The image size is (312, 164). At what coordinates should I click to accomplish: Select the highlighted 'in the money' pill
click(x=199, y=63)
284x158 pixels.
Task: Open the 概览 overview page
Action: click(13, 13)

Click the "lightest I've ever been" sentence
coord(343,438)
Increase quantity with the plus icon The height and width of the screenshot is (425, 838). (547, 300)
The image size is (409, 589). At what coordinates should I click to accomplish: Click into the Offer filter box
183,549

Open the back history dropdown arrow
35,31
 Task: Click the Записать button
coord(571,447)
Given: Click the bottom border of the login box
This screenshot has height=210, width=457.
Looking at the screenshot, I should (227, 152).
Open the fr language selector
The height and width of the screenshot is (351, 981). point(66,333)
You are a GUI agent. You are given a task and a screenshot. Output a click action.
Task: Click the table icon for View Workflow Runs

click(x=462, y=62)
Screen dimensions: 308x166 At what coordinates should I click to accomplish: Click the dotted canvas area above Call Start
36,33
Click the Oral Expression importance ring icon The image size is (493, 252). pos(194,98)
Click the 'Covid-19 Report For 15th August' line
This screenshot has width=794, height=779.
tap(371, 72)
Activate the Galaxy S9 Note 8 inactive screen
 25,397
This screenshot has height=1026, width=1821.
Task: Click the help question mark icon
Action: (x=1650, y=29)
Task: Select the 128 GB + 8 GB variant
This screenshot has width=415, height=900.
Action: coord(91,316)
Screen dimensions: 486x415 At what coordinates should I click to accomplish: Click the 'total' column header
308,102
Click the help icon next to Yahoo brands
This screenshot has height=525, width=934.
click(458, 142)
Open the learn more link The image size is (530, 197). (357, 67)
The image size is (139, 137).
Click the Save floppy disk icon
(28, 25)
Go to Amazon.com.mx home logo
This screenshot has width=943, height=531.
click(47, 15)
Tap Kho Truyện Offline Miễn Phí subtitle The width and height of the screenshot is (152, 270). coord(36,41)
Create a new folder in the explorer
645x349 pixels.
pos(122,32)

_ _ _ _ _ _ _

Convert the entries above into a JSON list of strings, one string per line, omitting blank lines.

### In response
[
  "The image size is (312, 164). At what coordinates should I click to accomplish: Select the highlighted 'in the money' pill",
  "click(x=199, y=63)",
  "284x158 pixels.",
  "Task: Open the 概览 overview page",
  "Action: click(13, 13)",
  "Click the \"lightest I've ever been\" sentence",
  "coord(343,438)",
  "Increase quantity with the plus icon The height and width of the screenshot is (425, 838). (547, 300)",
  "The image size is (409, 589). At what coordinates should I click to accomplish: Click into the Offer filter box",
  "183,549",
  "Open the back history dropdown arrow",
  "35,31",
  " Task: Click the Записать button",
  "coord(571,447)",
  "Given: Click the bottom border of the login box",
  "This screenshot has height=210, width=457.",
  "Looking at the screenshot, I should (227, 152).",
  "Open the fr language selector",
  "The height and width of the screenshot is (351, 981). point(66,333)",
  "You are a GUI agent. You are given a task and a screenshot. Output a click action.",
  "Task: Click the table icon for View Workflow Runs",
  "click(x=462, y=62)",
  "Screen dimensions: 308x166 At what coordinates should I click to accomplish: Click the dotted canvas area above Call Start",
  "36,33",
  "Click the Oral Expression importance ring icon The image size is (493, 252). pos(194,98)",
  "Click the 'Covid-19 Report For 15th August' line",
  "This screenshot has width=794, height=779.",
  "tap(371, 72)",
  "Activate the Galaxy S9 Note 8 inactive screen",
  " 25,397",
  "This screenshot has height=1026, width=1821.",
  "Task: Click the help question mark icon",
  "Action: (x=1650, y=29)",
  "Task: Select the 128 GB + 8 GB variant",
  "This screenshot has width=415, height=900.",
  "Action: coord(91,316)",
  "Screen dimensions: 486x415 At what coordinates should I click to accomplish: Click the 'total' column header",
  "308,102",
  "Click the help icon next to Yahoo brands",
  "This screenshot has height=525, width=934.",
  "click(458, 142)",
  "Open the learn more link The image size is (530, 197). (357, 67)",
  "The image size is (139, 137).",
  "Click the Save floppy disk icon",
  "(28, 25)",
  "Go to Amazon.com.mx home logo",
  "This screenshot has width=943, height=531.",
  "click(47, 15)",
  "Tap Kho Truyện Offline Miễn Phí subtitle The width and height of the screenshot is (152, 270). coord(36,41)",
  "Create a new folder in the explorer",
  "645x349 pixels.",
  "pos(122,32)"
]